Cette attention la plus singulière avoit pour but la netteté dans ses sujets, &
de cacher aux yeux & à l'esprit, par le charme de la simplicité, l'excès de son
travail ; c'est ce qu'on peut appeler la vraye magie de l'art. La prodigieuse étude
qu'il avoit faite des Anciens, & des meilleurs Auteurs Italiens & François,
& ses profondes réflexions sur chacune de leurs qualitez, les luy avoient renduës
si familieres, qu'il ne pouvoit jamais faire qu'un choix distingué, lors même qu'il
s'abandonnoit au feu & à la rapidité de son génie. C'est par-là qu'il méritoit
d'être, & qu'il étoit devenu, pour ainsi dire, l'arbitre du bon goût.

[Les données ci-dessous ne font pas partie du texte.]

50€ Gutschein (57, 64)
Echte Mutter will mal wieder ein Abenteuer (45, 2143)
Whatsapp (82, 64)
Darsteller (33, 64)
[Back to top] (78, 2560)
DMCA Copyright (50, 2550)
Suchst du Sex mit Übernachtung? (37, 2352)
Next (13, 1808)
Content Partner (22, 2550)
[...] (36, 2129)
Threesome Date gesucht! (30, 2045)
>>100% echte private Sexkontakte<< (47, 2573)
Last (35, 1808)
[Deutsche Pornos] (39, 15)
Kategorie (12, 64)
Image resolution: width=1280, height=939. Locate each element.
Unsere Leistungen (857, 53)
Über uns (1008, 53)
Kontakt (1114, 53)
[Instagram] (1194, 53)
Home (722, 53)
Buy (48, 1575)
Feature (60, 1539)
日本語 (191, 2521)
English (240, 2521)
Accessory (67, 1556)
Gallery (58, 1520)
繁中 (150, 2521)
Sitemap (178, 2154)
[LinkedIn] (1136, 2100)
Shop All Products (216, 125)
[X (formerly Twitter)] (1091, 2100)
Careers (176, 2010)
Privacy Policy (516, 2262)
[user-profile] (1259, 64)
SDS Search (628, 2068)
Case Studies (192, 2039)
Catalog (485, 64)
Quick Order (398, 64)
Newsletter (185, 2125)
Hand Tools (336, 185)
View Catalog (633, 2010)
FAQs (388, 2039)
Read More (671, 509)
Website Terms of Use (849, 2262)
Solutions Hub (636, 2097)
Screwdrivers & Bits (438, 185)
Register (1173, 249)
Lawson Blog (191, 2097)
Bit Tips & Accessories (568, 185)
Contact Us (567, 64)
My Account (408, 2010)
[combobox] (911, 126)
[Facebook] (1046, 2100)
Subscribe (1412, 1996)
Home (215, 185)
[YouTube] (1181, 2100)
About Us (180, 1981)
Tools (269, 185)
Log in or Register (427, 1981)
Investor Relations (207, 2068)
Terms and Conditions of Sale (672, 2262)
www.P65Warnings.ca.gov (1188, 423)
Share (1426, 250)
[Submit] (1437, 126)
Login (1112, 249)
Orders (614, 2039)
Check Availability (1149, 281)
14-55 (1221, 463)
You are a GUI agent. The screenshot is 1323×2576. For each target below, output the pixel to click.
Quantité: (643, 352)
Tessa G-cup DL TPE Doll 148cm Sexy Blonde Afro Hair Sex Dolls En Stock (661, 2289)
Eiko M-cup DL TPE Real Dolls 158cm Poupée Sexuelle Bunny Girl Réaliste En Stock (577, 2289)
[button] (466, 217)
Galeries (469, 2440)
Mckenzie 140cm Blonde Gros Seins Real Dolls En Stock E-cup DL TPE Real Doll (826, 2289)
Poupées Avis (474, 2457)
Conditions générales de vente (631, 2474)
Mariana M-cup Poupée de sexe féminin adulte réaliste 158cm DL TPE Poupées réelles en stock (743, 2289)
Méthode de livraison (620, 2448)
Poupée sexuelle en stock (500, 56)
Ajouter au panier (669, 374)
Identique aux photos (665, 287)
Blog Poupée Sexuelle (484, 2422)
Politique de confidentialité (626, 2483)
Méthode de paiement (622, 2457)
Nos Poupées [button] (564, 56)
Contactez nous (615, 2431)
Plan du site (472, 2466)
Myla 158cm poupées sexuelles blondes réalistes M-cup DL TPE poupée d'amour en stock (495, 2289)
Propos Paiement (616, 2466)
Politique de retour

Jaloux il est vray du mérite d'autruy, mais de cette jalousie que fait naître une
noble émulation, & qui caractérise toujours les grands Hommes, tout ce qu'il étendoit
de beau allumoit an luy une ardeur encore plus grande pour l'étude ; mais cette émulation
puisée uniquement dans le goût supérieur, n'étoit que favorable aux autres Maîtres,
à qui il rendoit plus de justice que leurs plus zelez Partisans ; ce qui se peut prouver
par le choix volontaire qu'il a fait d'une partie de ses plus habiles Contemporains
pour luy succeder, & pour remplir même dès son vivant quelques-unes de ses Charges.
Enfin M. De la Lande n'a pû trouver que dans la mort la fin de ses laborieuses études
& de ses admirables productions.
J'ay l'honneur d'être, Monsieur, avec l'estime la plus sincere & la plus profonde,
votre très-humble & très-obéissant serviteur, DE BLAMONT.